Restate, word for word and with no pictures, the stretch of lines in the data below that begins at the line with "Image resolution: width=1136" and ends at the line with "the Add new", inclusive.

## Data for processing
▼
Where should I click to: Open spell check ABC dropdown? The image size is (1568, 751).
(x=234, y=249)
▲
▼
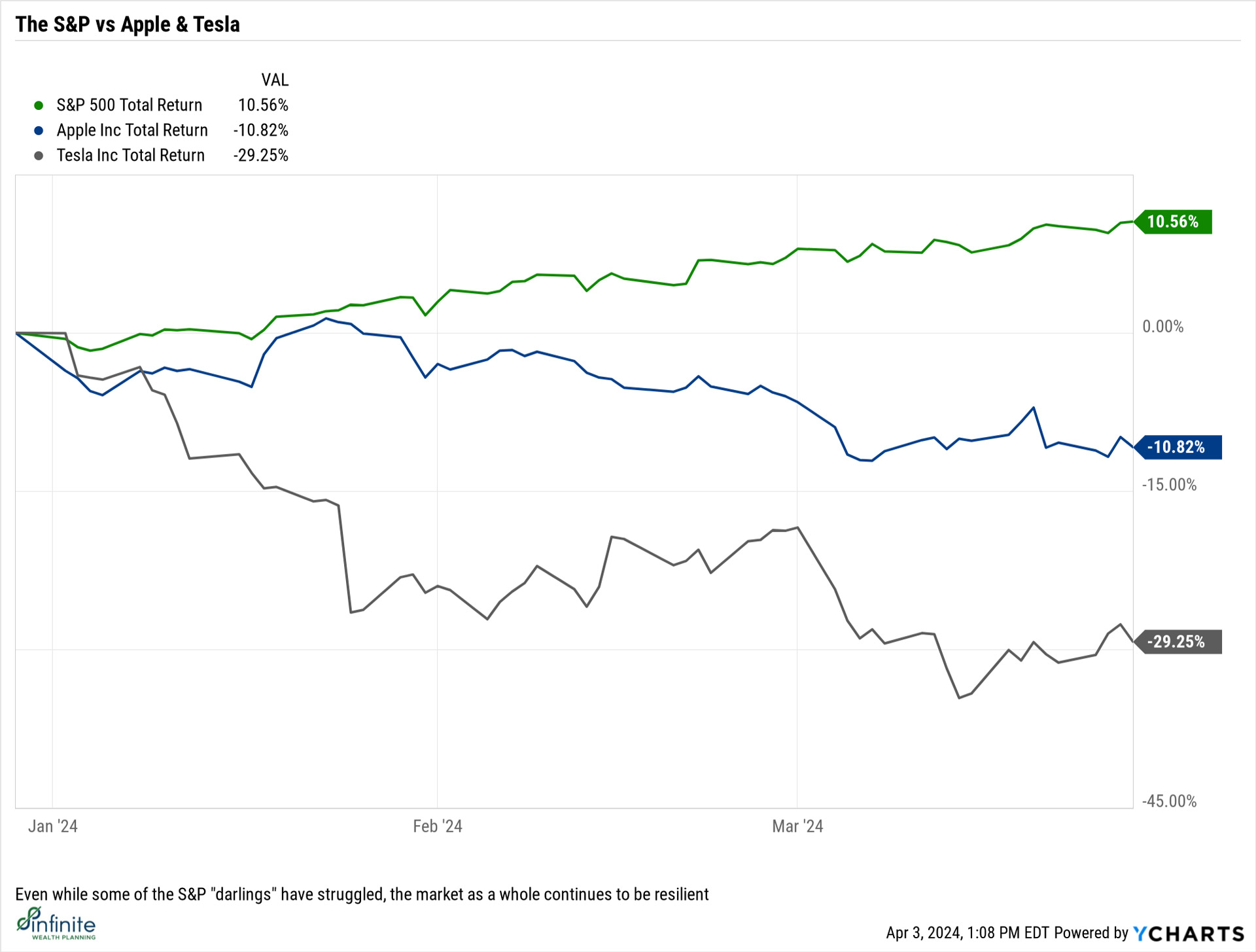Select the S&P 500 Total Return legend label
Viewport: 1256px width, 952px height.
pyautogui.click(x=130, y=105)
▲
▼
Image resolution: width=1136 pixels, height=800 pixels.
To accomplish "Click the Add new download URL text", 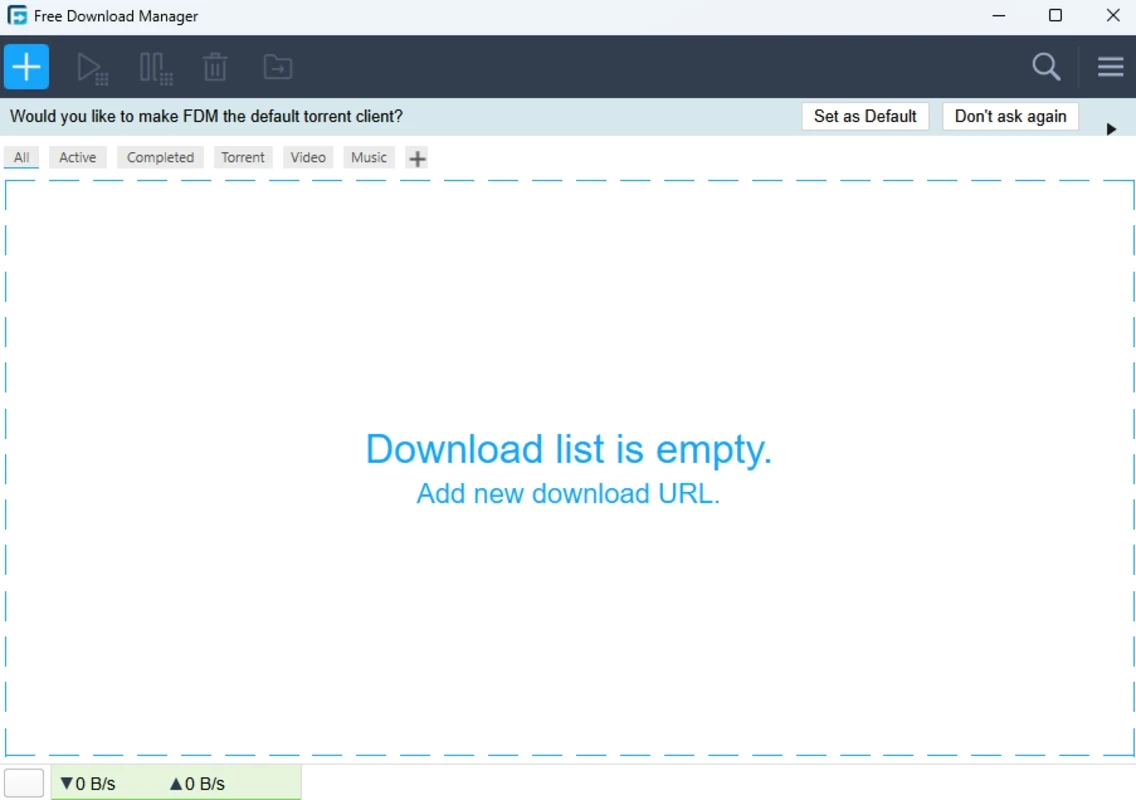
▲
## Response area
Image resolution: width=1136 pixels, height=800 pixels.
To accomplish "Click the Add new download URL text", 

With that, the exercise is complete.